Escondido: Roots of a Community Planner
by Emanuel Preciado, MA, PhD student. UCI Community Resilience summer fellow. September 2018.
I am from Central Escondido, California – a place with similar demographics as Central Santa Ana but half the size in terms of total population. It’s a predominantly working-class Latinx city, with very little to no political representation even though the city of Escondido is more than 50% Latinx. I started going to college to find ways that low income communities of color can lift themselves up by taking political action through organizing and activism. In my experience coming from a working-class Latinx neighborhood is that our city could care less about the Latinx population unless we’re somehow spurring economic growth usually through our labor. Even then, Escondido’s leadership has demonstrated that racism trumps capital as decisions are made in a cloud of xenophobia and racial hysteria.

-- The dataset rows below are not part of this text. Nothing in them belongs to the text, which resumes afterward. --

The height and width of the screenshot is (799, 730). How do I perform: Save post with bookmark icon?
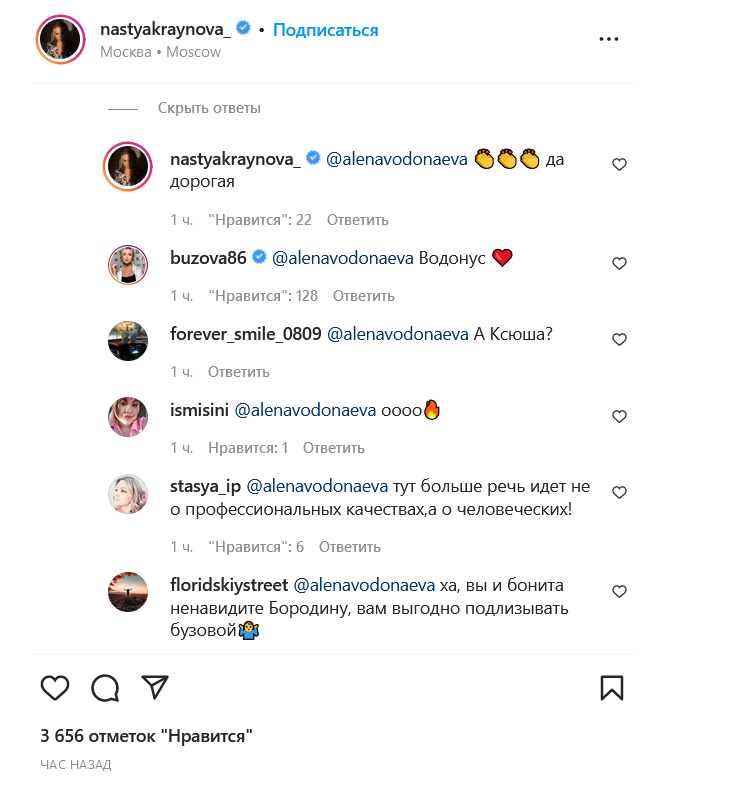[x=611, y=687]
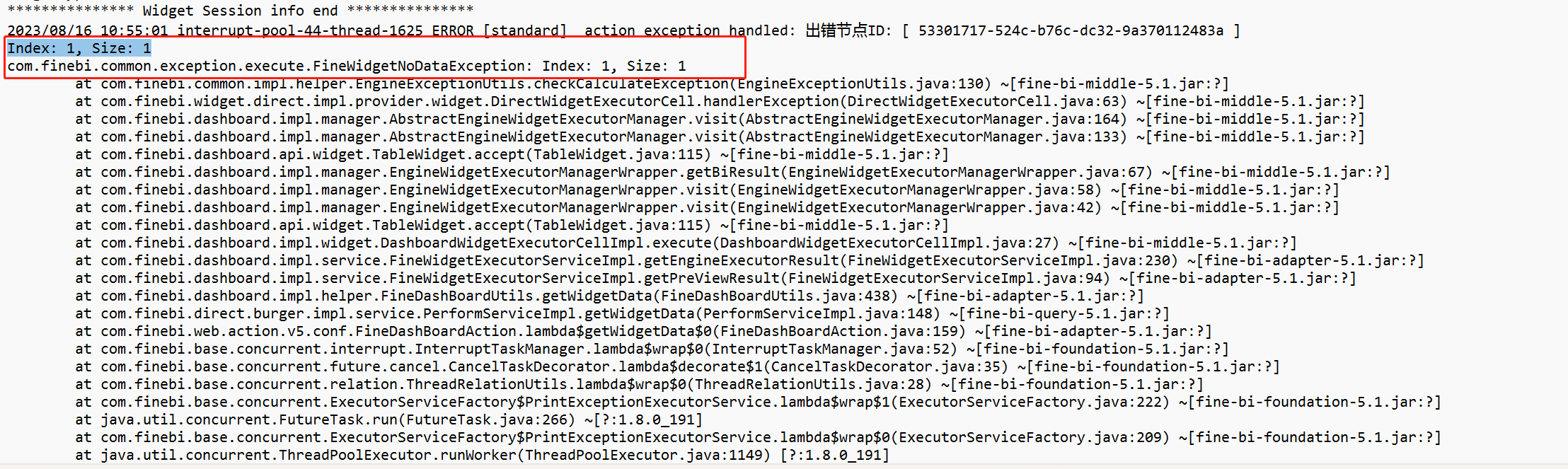Click the PerformServiceImpl.getWidgetData stack line

pyautogui.click(x=622, y=313)
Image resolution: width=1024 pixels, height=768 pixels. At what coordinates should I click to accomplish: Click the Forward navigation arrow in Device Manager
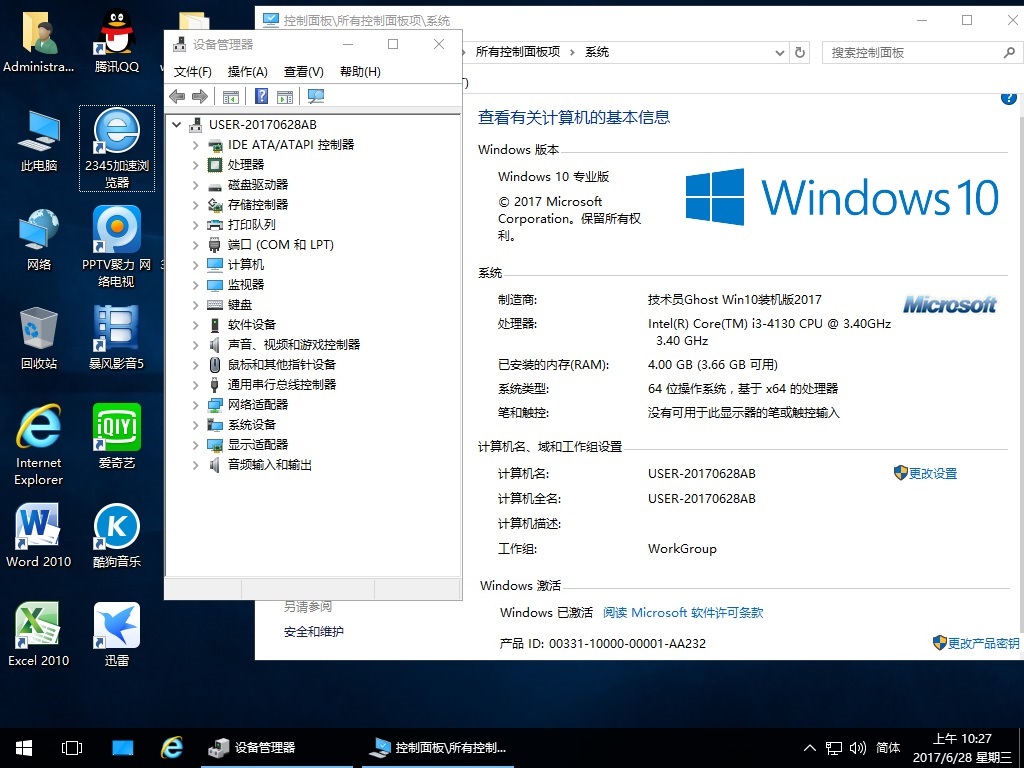coord(198,96)

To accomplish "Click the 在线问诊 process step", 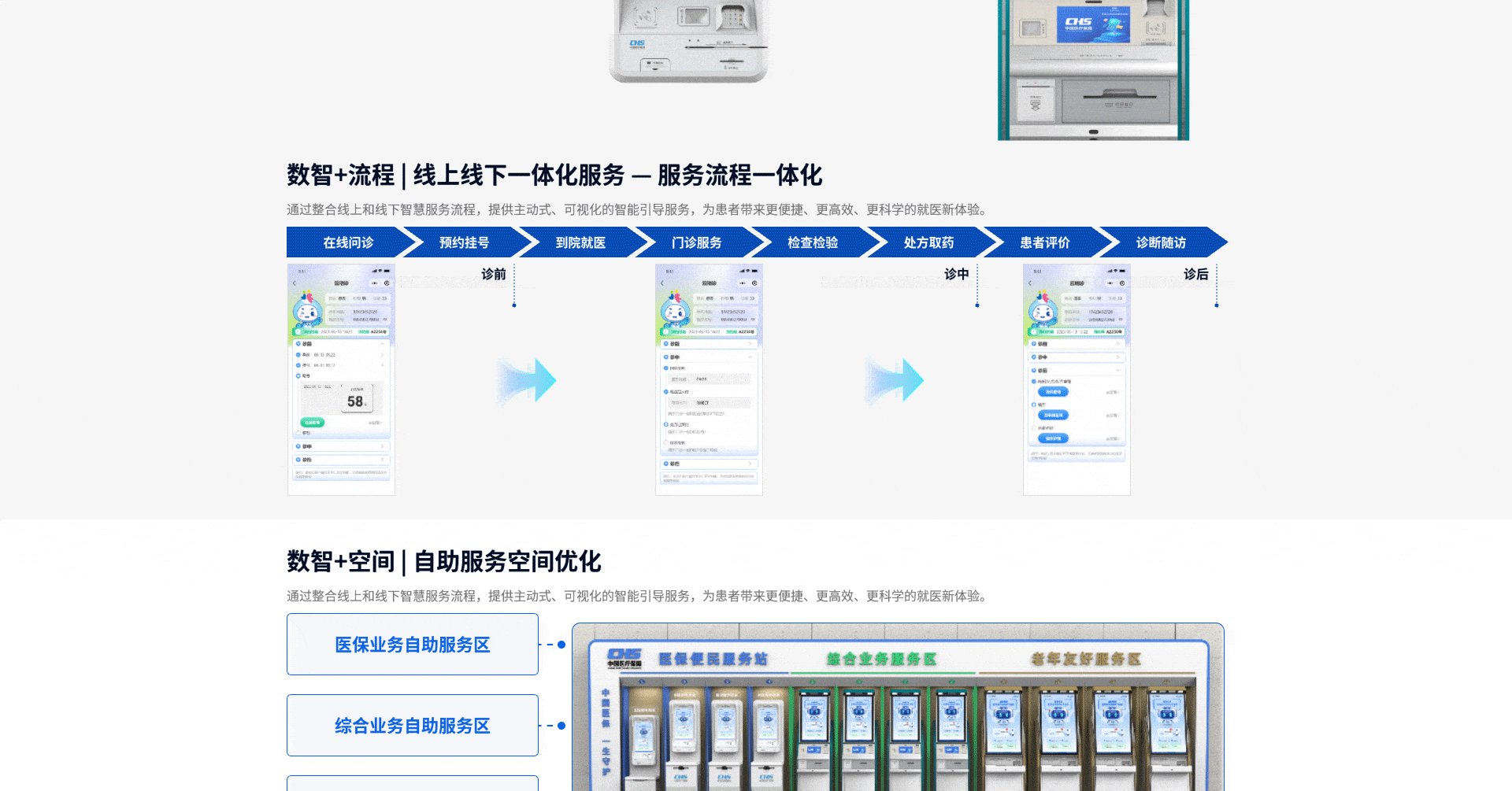I will (348, 242).
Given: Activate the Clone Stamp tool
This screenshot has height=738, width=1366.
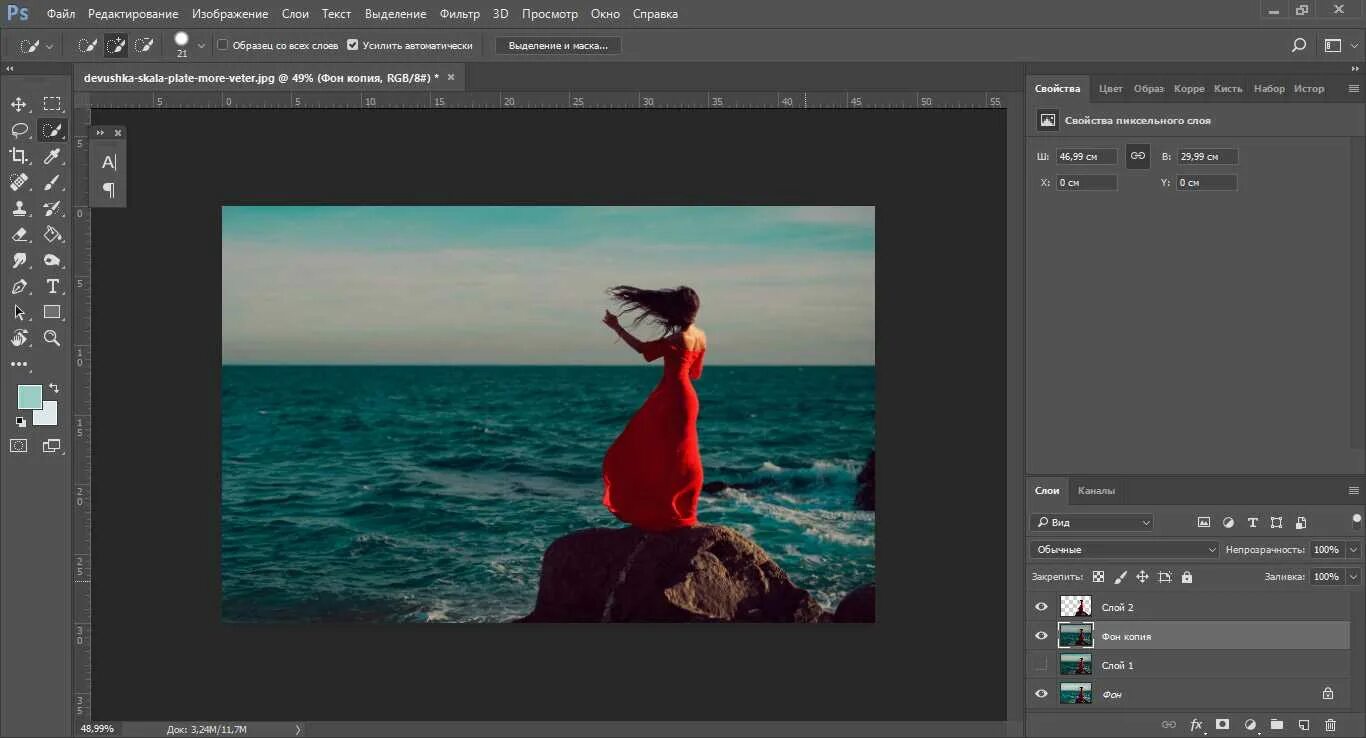Looking at the screenshot, I should (x=19, y=209).
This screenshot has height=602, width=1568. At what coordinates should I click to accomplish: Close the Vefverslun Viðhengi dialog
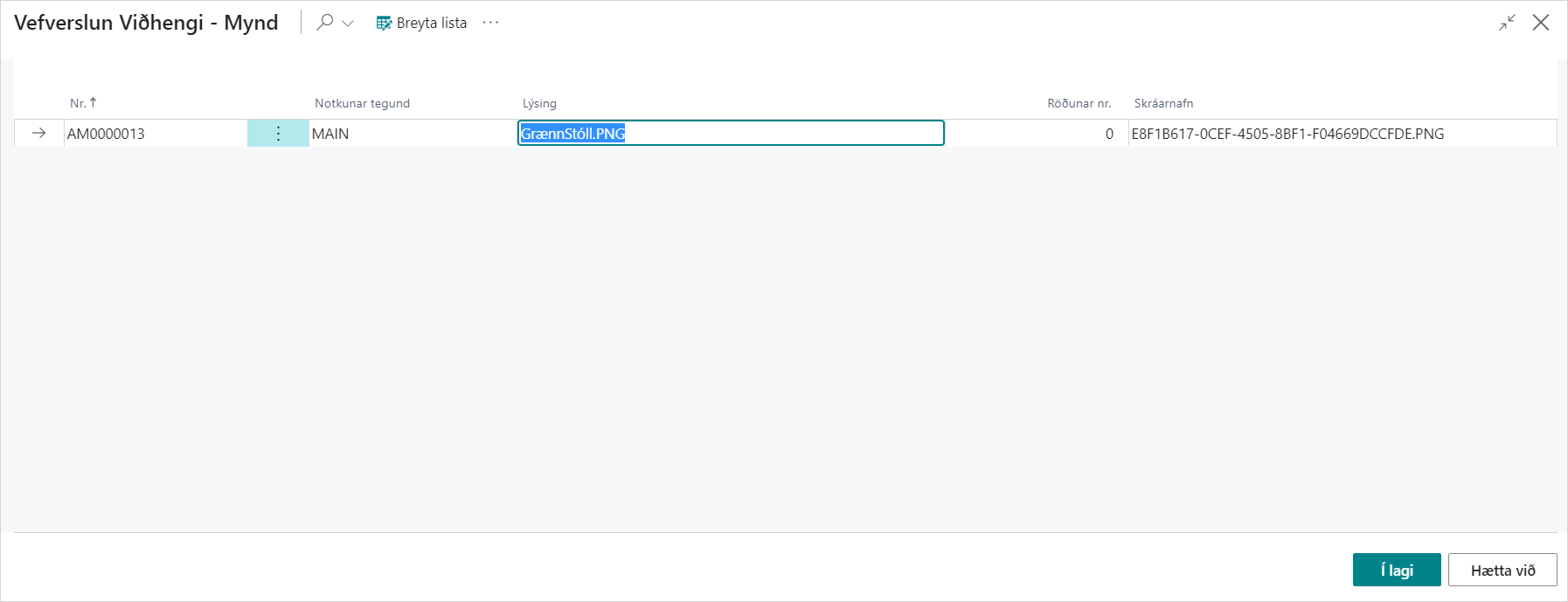(1540, 23)
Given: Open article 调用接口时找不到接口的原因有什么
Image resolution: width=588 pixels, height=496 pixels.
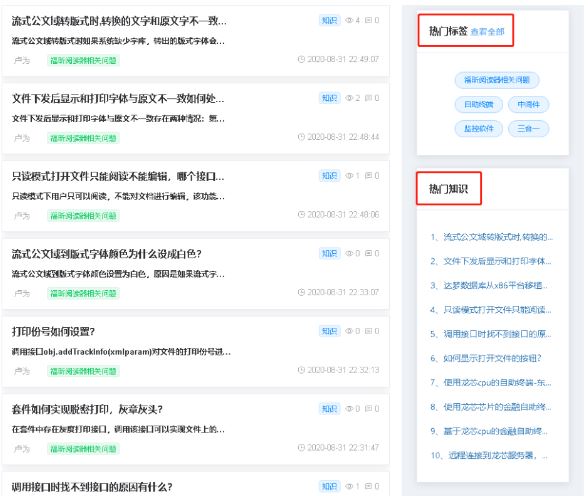Looking at the screenshot, I should (92, 487).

Take for example the proposed Southwest Key children’s shelter in 2014 that was to bring jobs and millions of dollars in revenue to the city, but was rejected by city officials due to backlash from the predominantly right-wing conservative community. The shelter was slated to house mostly unaccompanied minors from Central America, but complaints were made that the children would bring crime and disease. Even the shelters themselves have recently been scrutinized in the media for reports of sexual abuse of minors committed by Southwest Key shelter employees. In addition, Southwest Key shelters have made enormous profits housing mostly migrant children. I say this only to highlight the complexity of this issue of housing refugee children and it’s not always clear who are the heroes and villains.
The city of Escondido has made national news several times for their racial discrimination and anti-immigrant sentiment expressed through city ordinances, such as a ban on renting property to undocumented immigrants in 2006 or the city’s partnership between the police department and ICE. My experience growing up in Escondido inspired me to study urban planning and social movements. Today, I am convinced that community-driven planning is the only responsible and just way that communities without a voice can become empowered and make demands to improve the quality of life in their communities. I consider myself a community planner.